Selective α3β4 Nicotinic Acetylcholine Receptor Ligand as a Potential Tracer for Drug Addiction

alpha(3)beta(4) Nicotinic acetylcholine receptor (nAChR) has been recognized as an emerging biomarker for the early detection of drug addiction. Herein, alpha(3)beta(4) nAChR ligands were designed and synthesized to improve the binding affinity and selectivity of two lead compounds, (S)-QND8 and (S)-T2, for the development of an alpha(3)beta(4) nAChR tracer. The structural modification was achieved by retaining the key features and expanding the molecular structure with a benzyloxy group to increase the lipophilicity for blood-brain barrier penetration and to extend the ligand-receptor interaction. The preserved key features are a fluorine atom for radiotracer development and a p-hydroxyl motif for ligand-receptor binding affinity. Four (R)- and (S)-quinuclidine-triazole (AK1-AK4) were synthesized and the binding affinity, together with selectivity to alpha(3)beta(4) nAChR subtype, were determined by competitive radioligand binding assay using [H-3]epibatidine as a radioligand. Among all modified compounds, AK3 showed the highest binding affinity and selectivity to alpha(3)beta(4) nAChR with a K-i value of 3.18 nM, comparable to (S)-QND8 and (S)-T2 and 3069-fold higher affinity to alpha(3)beta(4) nAChR in comparison to alpha(7) nAChR. The alpha(3)beta(4) nAChR selectivity of AK3 was considerably higher than those of (S)-QND8 (11.8-fold) and (S)-T2 (294-fold).
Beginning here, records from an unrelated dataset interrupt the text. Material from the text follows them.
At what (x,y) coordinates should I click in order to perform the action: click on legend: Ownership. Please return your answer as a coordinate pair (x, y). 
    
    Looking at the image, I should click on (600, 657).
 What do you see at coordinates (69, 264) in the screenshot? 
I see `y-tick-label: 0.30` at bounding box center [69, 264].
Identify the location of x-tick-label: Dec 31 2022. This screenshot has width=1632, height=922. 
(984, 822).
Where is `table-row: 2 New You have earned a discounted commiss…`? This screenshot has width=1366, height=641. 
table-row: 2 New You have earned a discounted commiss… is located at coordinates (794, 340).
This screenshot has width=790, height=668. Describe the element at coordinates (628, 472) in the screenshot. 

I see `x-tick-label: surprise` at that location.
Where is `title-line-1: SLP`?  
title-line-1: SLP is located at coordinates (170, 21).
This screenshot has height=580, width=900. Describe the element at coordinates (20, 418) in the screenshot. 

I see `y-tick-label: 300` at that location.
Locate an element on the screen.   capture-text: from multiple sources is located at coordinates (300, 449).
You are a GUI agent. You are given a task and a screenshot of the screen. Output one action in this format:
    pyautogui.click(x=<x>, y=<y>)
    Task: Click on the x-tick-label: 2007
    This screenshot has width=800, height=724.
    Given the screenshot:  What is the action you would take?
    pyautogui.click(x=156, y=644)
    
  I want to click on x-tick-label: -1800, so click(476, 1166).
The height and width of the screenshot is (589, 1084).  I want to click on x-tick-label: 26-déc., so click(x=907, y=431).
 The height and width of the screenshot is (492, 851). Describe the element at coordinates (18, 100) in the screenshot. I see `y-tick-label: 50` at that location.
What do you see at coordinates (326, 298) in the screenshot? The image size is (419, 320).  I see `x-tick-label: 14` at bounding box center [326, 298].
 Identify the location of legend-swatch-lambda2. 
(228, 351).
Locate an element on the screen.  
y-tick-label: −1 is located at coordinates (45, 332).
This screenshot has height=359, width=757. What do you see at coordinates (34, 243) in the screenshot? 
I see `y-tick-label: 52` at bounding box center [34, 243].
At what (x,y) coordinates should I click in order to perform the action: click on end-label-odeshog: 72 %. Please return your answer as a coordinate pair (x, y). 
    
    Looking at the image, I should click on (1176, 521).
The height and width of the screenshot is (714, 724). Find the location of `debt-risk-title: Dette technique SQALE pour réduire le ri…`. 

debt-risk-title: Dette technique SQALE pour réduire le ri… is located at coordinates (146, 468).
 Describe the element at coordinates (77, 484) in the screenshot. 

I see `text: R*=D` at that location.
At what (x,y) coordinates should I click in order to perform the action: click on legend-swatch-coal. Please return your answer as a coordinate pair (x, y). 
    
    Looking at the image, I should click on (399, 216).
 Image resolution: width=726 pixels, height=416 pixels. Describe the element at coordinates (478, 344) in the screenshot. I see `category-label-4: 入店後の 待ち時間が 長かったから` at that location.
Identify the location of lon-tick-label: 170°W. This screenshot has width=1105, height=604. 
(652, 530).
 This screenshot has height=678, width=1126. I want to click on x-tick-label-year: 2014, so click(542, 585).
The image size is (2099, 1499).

AK3 was shown to be a promising alpha(3)beta(4) nAChR tracer for further development as a radiotracer for drug addiction.

Automated summary

In this study, alpha(3)beta(4) nAChR ligands were designed and synthesized to improve the binding affinity and selectivity of two lead compounds, (S)-QND8 and (S)-T2, for the development of an alpha(3)beta(4) nAChR tracer. AK3 showed the highest binding affinity and selectivity to alpha(3)beta(4) nAChR, making it a promising tracer for drug addiction. The structural modification included retaining key features, expanding the molecular structure, and introducing a benzyloxy group for increased lipophilicity and extended ligand-receptor interaction.